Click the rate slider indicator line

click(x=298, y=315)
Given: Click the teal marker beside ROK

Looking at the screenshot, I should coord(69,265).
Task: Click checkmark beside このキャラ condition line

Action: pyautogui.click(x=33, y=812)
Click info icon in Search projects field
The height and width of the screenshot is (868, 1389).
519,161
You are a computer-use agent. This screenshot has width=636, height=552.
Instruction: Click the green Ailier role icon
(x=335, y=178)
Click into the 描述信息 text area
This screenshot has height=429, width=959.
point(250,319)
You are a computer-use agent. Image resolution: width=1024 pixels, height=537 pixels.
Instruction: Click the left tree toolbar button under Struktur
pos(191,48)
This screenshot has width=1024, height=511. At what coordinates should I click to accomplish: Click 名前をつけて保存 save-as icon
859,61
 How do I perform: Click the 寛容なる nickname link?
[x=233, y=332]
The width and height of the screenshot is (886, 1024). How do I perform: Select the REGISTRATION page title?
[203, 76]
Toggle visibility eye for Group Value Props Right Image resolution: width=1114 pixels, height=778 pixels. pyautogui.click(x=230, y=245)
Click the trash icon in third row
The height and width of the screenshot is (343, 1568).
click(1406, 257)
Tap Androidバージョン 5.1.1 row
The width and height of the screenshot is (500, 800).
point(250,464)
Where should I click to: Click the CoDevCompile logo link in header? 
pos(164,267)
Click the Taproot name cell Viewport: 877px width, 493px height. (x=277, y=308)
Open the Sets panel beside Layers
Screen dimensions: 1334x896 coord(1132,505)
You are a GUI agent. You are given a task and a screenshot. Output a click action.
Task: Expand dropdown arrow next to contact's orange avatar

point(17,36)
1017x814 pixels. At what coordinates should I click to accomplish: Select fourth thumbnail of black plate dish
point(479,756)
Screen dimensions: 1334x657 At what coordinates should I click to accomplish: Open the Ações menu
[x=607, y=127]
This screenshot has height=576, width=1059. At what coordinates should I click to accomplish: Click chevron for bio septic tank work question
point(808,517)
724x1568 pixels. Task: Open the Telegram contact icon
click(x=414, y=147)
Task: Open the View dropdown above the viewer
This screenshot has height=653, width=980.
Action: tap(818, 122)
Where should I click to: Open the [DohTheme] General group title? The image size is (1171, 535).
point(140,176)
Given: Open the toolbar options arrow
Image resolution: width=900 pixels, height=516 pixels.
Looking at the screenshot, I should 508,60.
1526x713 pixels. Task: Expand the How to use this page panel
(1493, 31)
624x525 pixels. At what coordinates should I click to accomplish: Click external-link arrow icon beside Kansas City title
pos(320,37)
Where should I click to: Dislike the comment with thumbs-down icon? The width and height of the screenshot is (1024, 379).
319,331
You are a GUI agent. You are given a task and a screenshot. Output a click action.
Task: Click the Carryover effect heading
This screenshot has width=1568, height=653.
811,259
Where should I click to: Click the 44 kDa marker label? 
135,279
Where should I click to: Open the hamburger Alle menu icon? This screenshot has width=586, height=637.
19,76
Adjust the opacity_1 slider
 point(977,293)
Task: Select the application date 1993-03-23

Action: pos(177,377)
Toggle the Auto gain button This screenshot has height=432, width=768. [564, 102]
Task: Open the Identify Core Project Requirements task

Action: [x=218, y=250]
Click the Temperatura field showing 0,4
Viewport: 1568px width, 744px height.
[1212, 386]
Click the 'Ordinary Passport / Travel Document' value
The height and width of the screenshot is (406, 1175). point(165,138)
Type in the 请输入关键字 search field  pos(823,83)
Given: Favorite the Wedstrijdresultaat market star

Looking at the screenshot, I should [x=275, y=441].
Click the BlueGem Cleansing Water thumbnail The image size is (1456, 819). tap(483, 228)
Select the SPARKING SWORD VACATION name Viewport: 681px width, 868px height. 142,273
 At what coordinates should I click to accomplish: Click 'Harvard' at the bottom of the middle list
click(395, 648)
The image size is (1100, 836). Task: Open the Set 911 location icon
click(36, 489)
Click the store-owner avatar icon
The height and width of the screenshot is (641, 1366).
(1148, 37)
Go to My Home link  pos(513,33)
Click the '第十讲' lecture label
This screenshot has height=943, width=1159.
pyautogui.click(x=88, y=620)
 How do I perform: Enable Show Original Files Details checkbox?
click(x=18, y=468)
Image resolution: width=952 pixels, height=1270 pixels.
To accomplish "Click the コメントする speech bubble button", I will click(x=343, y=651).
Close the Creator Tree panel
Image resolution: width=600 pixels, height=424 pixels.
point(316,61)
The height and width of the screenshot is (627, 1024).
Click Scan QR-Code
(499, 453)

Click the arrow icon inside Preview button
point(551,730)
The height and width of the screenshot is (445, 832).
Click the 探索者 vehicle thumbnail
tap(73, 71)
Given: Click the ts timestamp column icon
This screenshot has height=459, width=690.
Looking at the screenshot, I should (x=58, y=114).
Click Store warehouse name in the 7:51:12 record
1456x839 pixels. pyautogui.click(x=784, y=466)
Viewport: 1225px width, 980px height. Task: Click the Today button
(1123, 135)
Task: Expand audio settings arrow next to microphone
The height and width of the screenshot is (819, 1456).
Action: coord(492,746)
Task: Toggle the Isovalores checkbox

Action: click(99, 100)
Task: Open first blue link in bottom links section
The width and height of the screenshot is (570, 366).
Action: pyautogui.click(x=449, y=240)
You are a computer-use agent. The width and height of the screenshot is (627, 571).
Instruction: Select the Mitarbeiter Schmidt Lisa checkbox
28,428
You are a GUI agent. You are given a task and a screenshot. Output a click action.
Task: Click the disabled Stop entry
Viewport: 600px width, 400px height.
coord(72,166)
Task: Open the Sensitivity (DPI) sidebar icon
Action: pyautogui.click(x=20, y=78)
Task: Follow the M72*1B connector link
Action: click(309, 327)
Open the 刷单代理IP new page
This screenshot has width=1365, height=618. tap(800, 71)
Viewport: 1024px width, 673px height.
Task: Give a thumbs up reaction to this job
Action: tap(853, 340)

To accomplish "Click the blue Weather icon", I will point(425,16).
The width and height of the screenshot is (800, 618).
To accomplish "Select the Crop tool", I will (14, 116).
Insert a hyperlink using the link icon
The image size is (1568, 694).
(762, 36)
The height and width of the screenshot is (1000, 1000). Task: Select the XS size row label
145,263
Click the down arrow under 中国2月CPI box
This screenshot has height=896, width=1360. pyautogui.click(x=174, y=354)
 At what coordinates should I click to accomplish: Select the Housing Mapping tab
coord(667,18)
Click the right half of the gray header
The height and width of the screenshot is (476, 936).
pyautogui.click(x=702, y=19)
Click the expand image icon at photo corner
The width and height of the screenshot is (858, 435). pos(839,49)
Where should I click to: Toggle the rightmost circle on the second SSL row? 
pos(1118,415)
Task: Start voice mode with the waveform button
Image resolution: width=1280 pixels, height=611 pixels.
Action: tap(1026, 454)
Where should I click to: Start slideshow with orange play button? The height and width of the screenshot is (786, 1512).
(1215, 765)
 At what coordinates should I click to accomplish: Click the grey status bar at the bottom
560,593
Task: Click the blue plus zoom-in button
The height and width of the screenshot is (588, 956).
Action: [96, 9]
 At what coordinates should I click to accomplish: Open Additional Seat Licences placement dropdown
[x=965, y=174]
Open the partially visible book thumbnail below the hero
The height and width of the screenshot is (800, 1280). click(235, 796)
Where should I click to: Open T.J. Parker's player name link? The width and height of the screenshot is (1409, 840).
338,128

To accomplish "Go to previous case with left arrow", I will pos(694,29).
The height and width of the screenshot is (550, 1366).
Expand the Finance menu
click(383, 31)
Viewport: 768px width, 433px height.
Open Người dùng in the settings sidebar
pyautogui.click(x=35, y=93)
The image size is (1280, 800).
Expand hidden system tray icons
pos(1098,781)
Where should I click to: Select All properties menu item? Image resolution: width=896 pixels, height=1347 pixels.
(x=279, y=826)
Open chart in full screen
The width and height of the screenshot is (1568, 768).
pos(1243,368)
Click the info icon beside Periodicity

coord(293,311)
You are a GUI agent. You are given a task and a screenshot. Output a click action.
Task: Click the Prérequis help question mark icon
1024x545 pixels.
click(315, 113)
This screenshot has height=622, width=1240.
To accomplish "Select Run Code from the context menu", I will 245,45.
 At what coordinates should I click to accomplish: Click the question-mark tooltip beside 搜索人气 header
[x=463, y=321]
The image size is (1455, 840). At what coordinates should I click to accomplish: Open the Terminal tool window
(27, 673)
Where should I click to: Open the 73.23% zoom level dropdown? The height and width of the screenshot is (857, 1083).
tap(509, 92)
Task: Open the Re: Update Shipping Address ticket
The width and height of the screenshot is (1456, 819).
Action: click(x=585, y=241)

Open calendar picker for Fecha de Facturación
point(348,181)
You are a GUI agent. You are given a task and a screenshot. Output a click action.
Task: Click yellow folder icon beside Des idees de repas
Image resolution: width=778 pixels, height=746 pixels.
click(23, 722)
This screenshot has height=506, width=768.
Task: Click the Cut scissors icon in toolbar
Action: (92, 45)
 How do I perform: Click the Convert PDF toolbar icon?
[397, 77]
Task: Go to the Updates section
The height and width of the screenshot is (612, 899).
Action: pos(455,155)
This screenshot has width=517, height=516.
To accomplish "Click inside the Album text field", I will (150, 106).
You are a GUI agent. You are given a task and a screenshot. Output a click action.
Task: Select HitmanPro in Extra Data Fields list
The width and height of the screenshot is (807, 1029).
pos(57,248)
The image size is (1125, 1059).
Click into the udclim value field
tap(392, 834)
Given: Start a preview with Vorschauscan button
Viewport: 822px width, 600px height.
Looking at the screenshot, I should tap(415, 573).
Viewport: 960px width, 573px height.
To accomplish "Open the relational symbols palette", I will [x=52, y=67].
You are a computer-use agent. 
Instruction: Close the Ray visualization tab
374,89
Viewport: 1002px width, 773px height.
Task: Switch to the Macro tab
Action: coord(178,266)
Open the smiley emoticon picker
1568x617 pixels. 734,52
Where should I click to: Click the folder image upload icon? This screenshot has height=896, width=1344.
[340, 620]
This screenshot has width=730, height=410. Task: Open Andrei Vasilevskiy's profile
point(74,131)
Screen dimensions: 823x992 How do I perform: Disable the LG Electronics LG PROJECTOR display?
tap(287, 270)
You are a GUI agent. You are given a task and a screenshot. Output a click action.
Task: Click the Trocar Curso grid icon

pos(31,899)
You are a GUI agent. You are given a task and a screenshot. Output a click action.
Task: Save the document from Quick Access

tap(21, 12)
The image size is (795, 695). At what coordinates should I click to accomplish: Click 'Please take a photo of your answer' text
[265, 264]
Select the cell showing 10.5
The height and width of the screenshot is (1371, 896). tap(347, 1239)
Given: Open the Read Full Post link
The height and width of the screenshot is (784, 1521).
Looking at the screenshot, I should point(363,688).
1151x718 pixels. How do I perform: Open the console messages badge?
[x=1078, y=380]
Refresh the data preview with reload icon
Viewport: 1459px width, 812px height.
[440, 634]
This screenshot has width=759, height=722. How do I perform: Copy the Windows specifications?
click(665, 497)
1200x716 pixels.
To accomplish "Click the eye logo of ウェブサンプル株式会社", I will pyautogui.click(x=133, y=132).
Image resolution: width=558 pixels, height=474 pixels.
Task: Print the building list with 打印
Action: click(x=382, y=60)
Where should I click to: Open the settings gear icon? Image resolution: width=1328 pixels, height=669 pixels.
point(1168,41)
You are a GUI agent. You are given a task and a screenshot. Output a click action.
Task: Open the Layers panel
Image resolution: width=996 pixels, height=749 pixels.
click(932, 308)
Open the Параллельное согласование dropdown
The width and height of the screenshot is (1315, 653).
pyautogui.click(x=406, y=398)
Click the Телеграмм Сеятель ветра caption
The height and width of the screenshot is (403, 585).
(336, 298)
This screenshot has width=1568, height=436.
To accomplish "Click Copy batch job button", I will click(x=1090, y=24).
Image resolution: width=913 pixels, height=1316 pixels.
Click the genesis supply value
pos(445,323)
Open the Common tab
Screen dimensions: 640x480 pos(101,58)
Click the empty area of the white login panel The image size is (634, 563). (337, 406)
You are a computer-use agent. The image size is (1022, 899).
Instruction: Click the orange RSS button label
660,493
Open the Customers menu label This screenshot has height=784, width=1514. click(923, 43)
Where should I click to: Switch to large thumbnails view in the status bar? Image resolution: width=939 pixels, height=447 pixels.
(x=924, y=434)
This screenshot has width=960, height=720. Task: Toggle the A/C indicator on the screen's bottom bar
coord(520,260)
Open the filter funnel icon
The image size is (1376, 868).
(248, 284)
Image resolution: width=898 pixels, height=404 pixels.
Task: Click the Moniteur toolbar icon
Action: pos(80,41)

•••••

### Work request
In the data above, which lines lie between the line with "Task: Open the Re: Update" and the line with "Task: Click yellow", inclusive? Print those lines exactly and nothing else.

### Answer below
Task: Open the Re: Update Shipping Address ticket
The width and height of the screenshot is (1456, 819).
Action: click(x=585, y=241)

Open calendar picker for Fecha de Facturación
point(348,181)
You are a GUI agent. You are given a task and a screenshot. Output a click action.
Task: Click yellow folder icon beside Des idees de repas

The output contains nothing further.